* EXERCISE REQUIREMENTS *
• 1. Answer these questions from the jailbreak detection text, one line each:
(a) Where do the checks run if `server_endpoint` is not set?
(b) When is the jailbreak detection configuration validated?
(c) What is the default threshold for the length per perplexity heuristic?
• 2. Pick up the jailbreak detection text after its last sentence and keep writing it.

If the `server_endpoint` parameter is not set, the checks will run in-process. This is useful for TESTING PURPOSES ONLY and **IS NOT RECOMMENDED FOR PRODUCTION DEPLOYMENTS**.

### Configuration Validation

The jailbreak detection configuration is validated at create-time. Invalid values raise errors
immediately instead of failing silently at runtime. The following validation rules apply:

| Parameter                            | Rule                                    |
| ------------------------------------ | --------------------------------------- |
| `length_per_perplexity_threshold`    | Must be greater than 0                  |
| `prefix_suffix_perplexity_threshold` | Must be greater than 0                  |
| `nim_base_url`                       | Must start with `http://` or `https://` |
| `server_endpoint`                    | Must start with `http://` or `https://` |

### Heuristics

#### Length per Perplexity

The *length per perplexity* heuristic computes the length of the input divided by the perplexity of the input. If the value is above the specified threshold (default `89.79`) then the input is considered a jailbreak attempt.

* LISTED ENTRIES *
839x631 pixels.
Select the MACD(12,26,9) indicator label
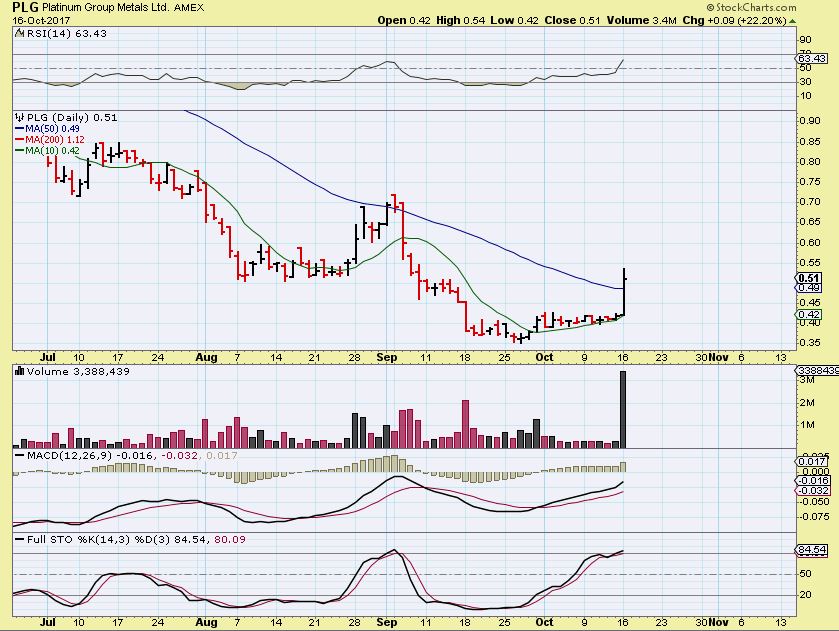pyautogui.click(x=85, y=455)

* * *

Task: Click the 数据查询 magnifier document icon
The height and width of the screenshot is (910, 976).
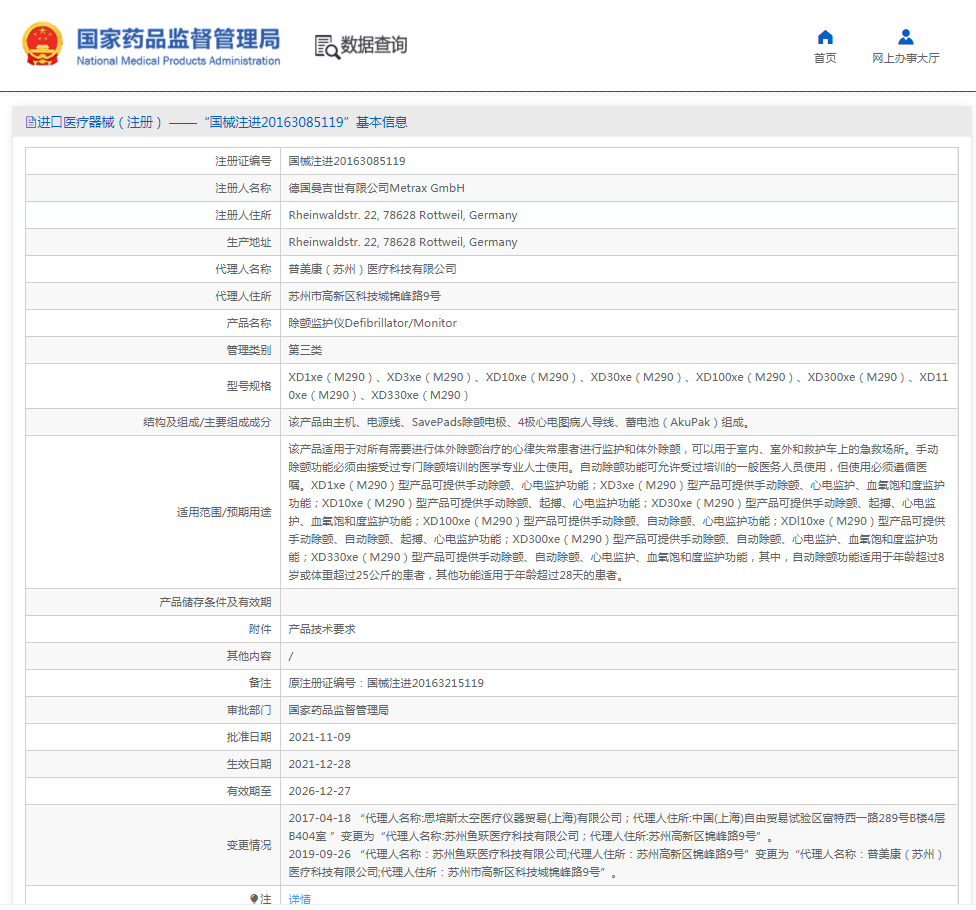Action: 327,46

* ANSWERS TO THIS EXERCISE *
• 1.
(a) In-process.
(b) At create-time.
(c) `89.79`.

• 2.
The default value represents the mean length/perplexity for a set of jailbreaks derived from a combination of datasets including [AdvBench](https://github.com/llm-attacks/llm-attacks), [ToxicChat](https://huggingface.co/datasets/lmsys/toxic-chat/blob/main/README.md), and [JailbreakChat](https://github.com/verazuo/jailbreak_llms), with non-jailbreaks taken from the same datasets and incorporating 1000 examples from [Dolly-15k](https://huggingface.co/datasets/databricks/databricks-dolly-15k).

The statistics for this metric across jailbreak and non jailbreak datasets are as follows:

|      | Jailbreaks | Non-Jailbreaks |
| ---- | ---------- | -------------- |
| mean | 89.79      | 27.11          |
| min  | 0.03       | 0.00           |
| 25%  | 12.90      | 0.46           |
| 50%  | 47.32      | 2.40           |
| 75%  | 116.94     | 18.78          |
| max  | 1380.55    | 3418.62        |

Using the mean value of `89.79` yields 31.19% of jailbreaks being detected with a false positive rate of 7.44% on the dataset.
Increasing this threshold will decrease the number of jailbreaks detected but will yield fewer false positives.

**USAGE NOTES**:

* Manual inspection of false positives uncovered a number of mislabeled examples in the dataset and a substantial number of system-like prompts. If your application is intended for simple question answering or retrieval-aided generation, this should be a generally safe heuristic.
* This heuristic in its current form is intended only for English language evaluation and will yield significantly more false positives on non-English text, including code.

#### Prefix and Suffix Perplexity

The *prefix and suffix perplexity* heuristic takes the input and computes the perplexity for the prefix and suffix. If any of the is above the specified threshold (default `1845.65`), then the input is considered a jailbreak attempt.

This heuristic examines strings of more than 20 "words" (strings separated by whitespace) to detect potential prefix/suffix attacks.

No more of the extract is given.